Вышел в тамбур некто заспанный, на щеке которого отпечаталась пуговица.
— Чего стоим? — спросил он.
Лицо проводницы мигом подобралось.
— Раз стоим — значит надо.
— Чтобы я еще ехал железной дорогой, — пригрозил пассажир и ушел досматривать прерванные сны.
— А вы не наш, — сказала проводница.
— Почему вы так решили?
— Если бы наш, не получилось бы разговора. Не знаю почему, но со своими не получается.
— У вас прекрасный город.
— В общем-то, ничего, жить можно. Только маленький. Если что серьезное — конечно, к вам. Хотя и у вас не всегда повезет. Платье у вас заказала.

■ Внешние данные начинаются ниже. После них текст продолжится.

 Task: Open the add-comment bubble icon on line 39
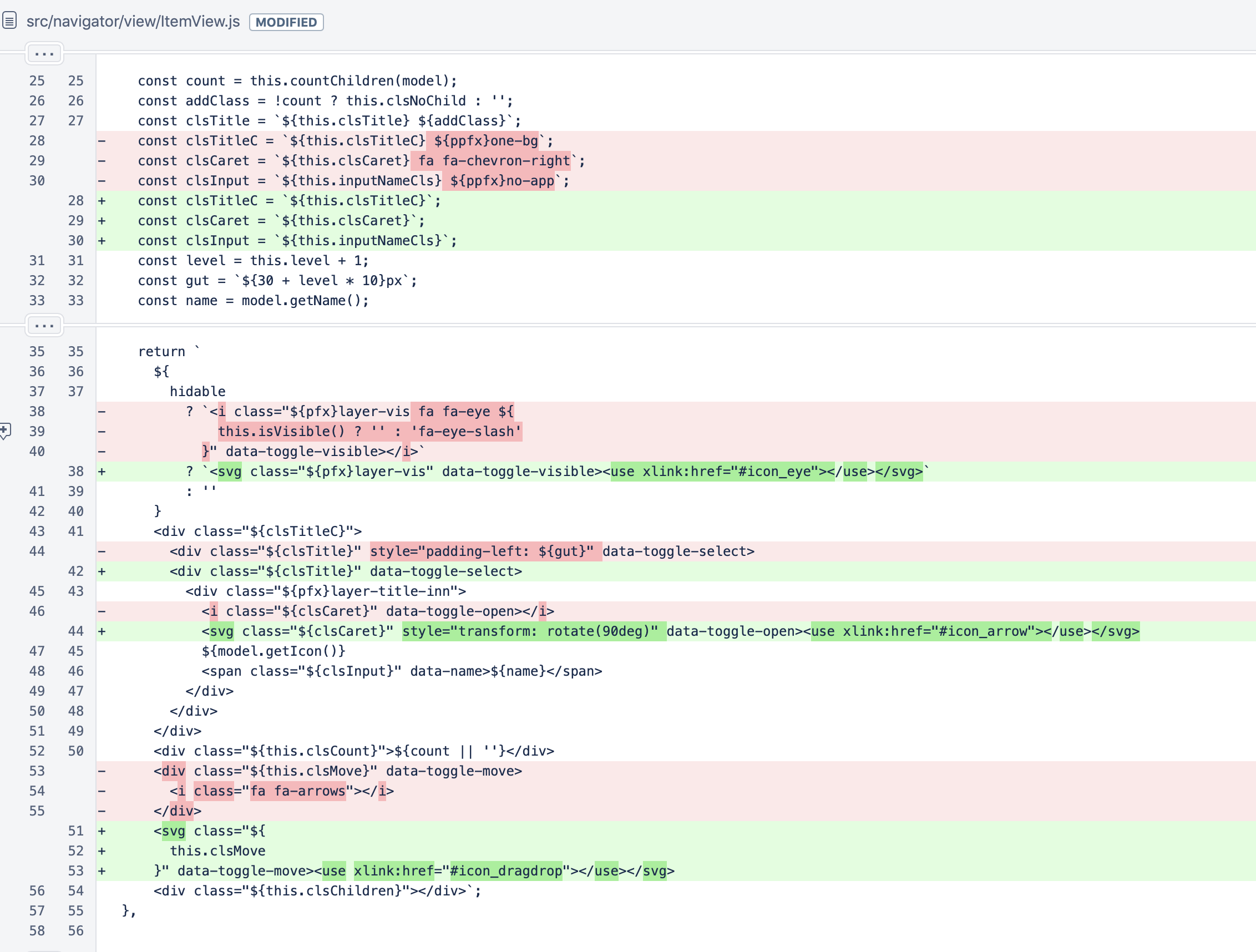point(6,432)
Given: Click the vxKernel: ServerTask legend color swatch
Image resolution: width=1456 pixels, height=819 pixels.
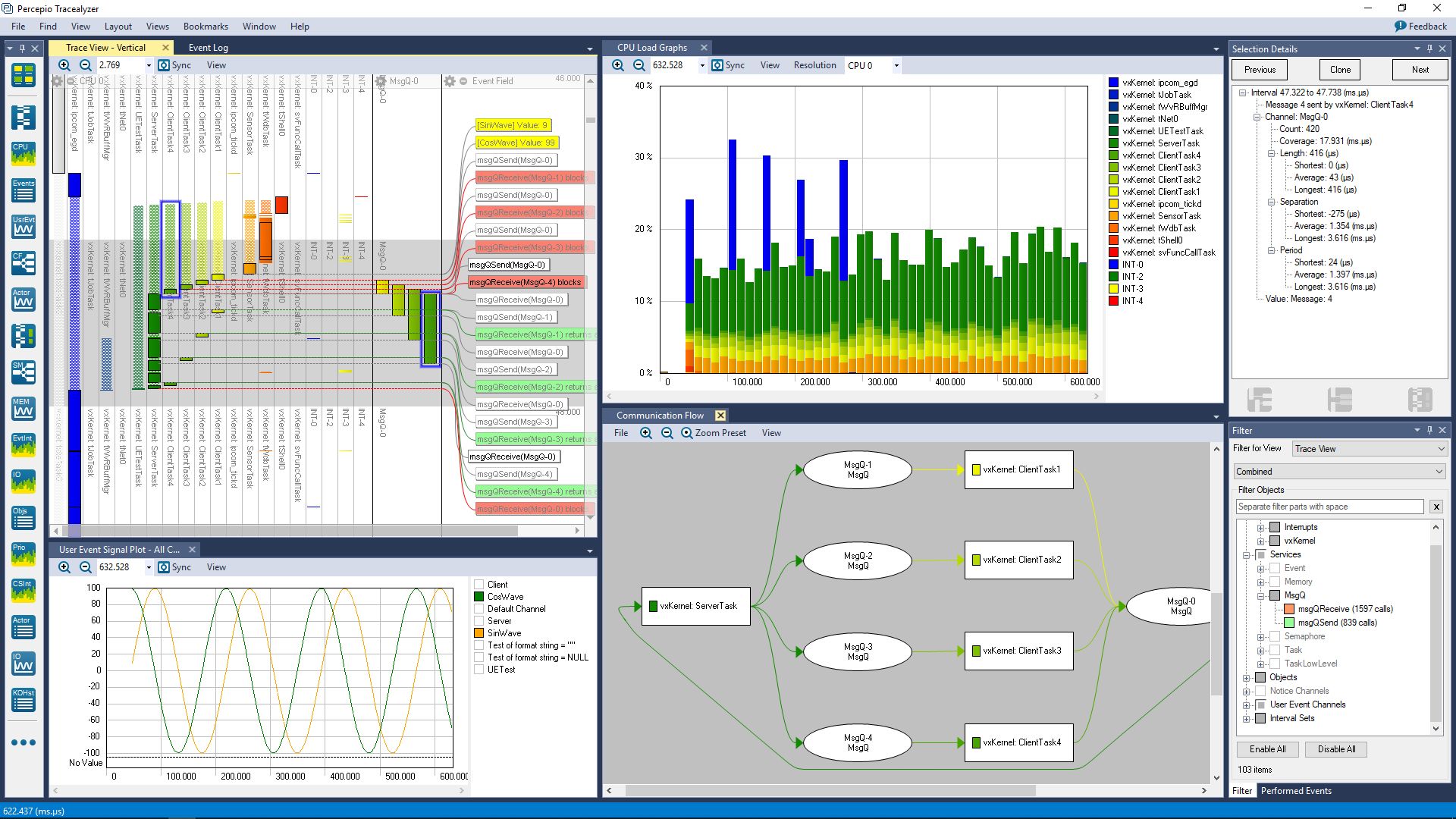Looking at the screenshot, I should point(1113,143).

Отрез осилила и босоножки к нему, точно в тон, золотые. Как у Золушки. Полгода шьют, а я уже скоро босоножки доношу. Знаете как обидно. На себя хоть раз посмотреть, пока молодая.
— А какое ателье?
— В центре.
— Дайте-ка потом адресок, может, чем и помогу, все-таки свой город.
— Ой, — воскликнула проводница. — Правда? Я даже не мечтаю.

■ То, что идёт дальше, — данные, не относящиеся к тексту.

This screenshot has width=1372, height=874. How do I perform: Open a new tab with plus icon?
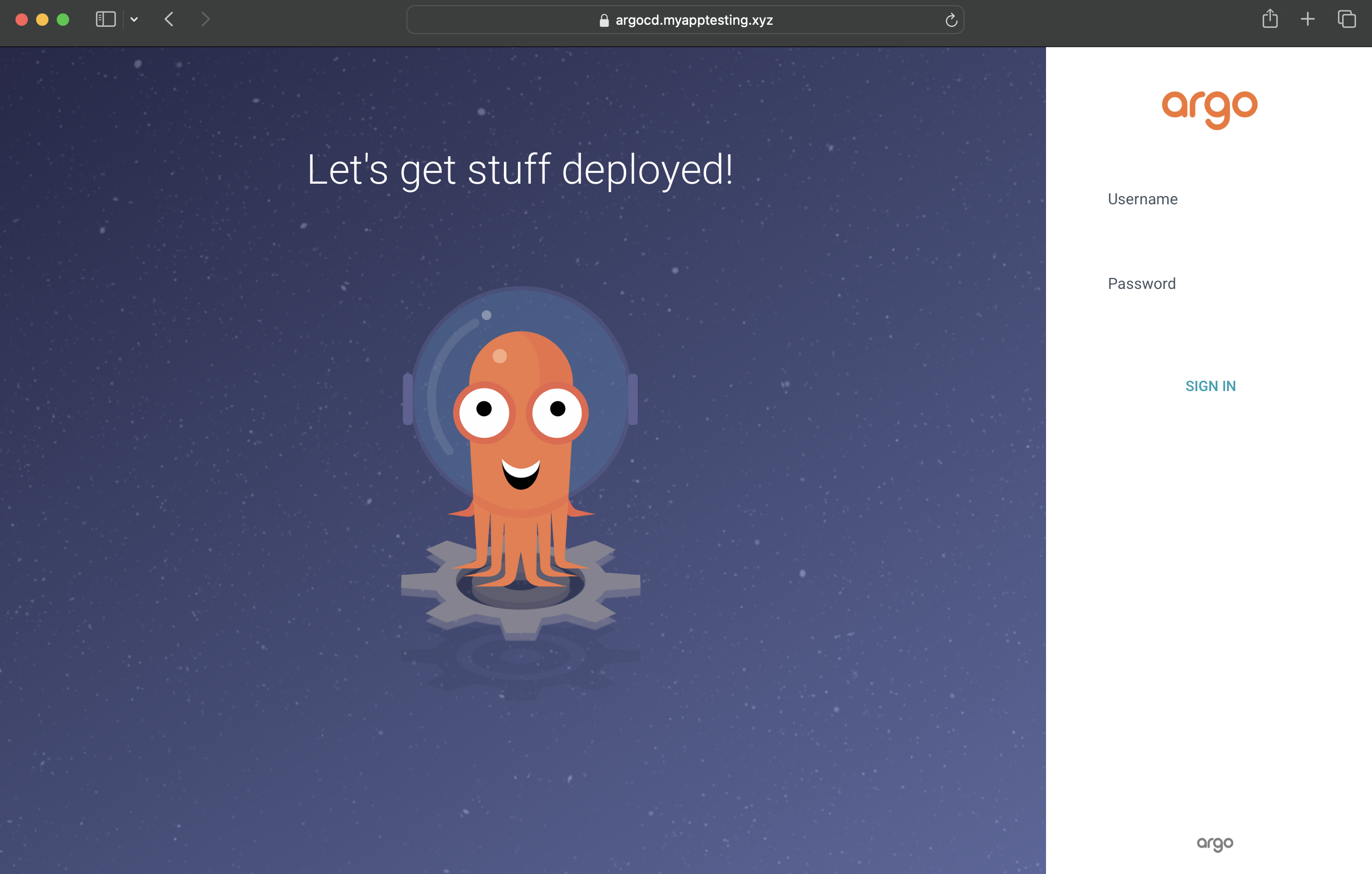pyautogui.click(x=1308, y=20)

— Все нормально, все нормально.
И вот наконец-то состав лязгнул и, набирая скорость, продолжил путь к пункту назначения. Остались позади обелиск, березовая рощица, случайный в судьбе Ковылкина полустанок.
Когда он укладывался спать, одна из девиц неожиданно спросила:
— А вы, простите, не лунатик?
— К сожалению, нет.
— А то был у нас один в команде, проснешься, а он стоит.
Заснул Ковылкин не сразу. Он лежал и думал: а действительно, как помочь проводнице? И женщина достойная, и за родной город обидно. Если бы жил отец, все было бы проще: он попросил бы его пошевелить сферу обслуг своей инвалидской книжкой. А выручить несчастную женщину надо обязательно. Любой ценой, любой ценой. И то и другое прикидывал Ковылкин до тех самых пор, пока не увидел себя, идущего по широкому центральному проспекту. И солнце яркое, и клены шумят на обочине. Он находит нужное ателье. И встречает его на пороге румяная заведующая, и проводит в свой кабинет. А там, словно застывшие водопадики, затаившиеся, ждущие своего мгновения, потоки тканей по стенам. А сама заведующая в длинном парчовом платье. Удивленный Ковылкин опустил взгляд и тут же увидел кончик золотых башмачков. И раздался голос откуда-то из пространства:
— Чего стоим?
И другой голос ему что-то ответил…
О ВЗГЛЯДАХ, ЧАСАХ И ЗМЕЯХ
Виталий заехал в Дом творчества в среду, а в воскресенье к нему обещали нагрянуть гости — Мария Владимировна и Леонид. Хотели еще прийти супруги Запекановы, но позвонили накануне и отказались, сказали, что вот в следующий выходной будут обязательно.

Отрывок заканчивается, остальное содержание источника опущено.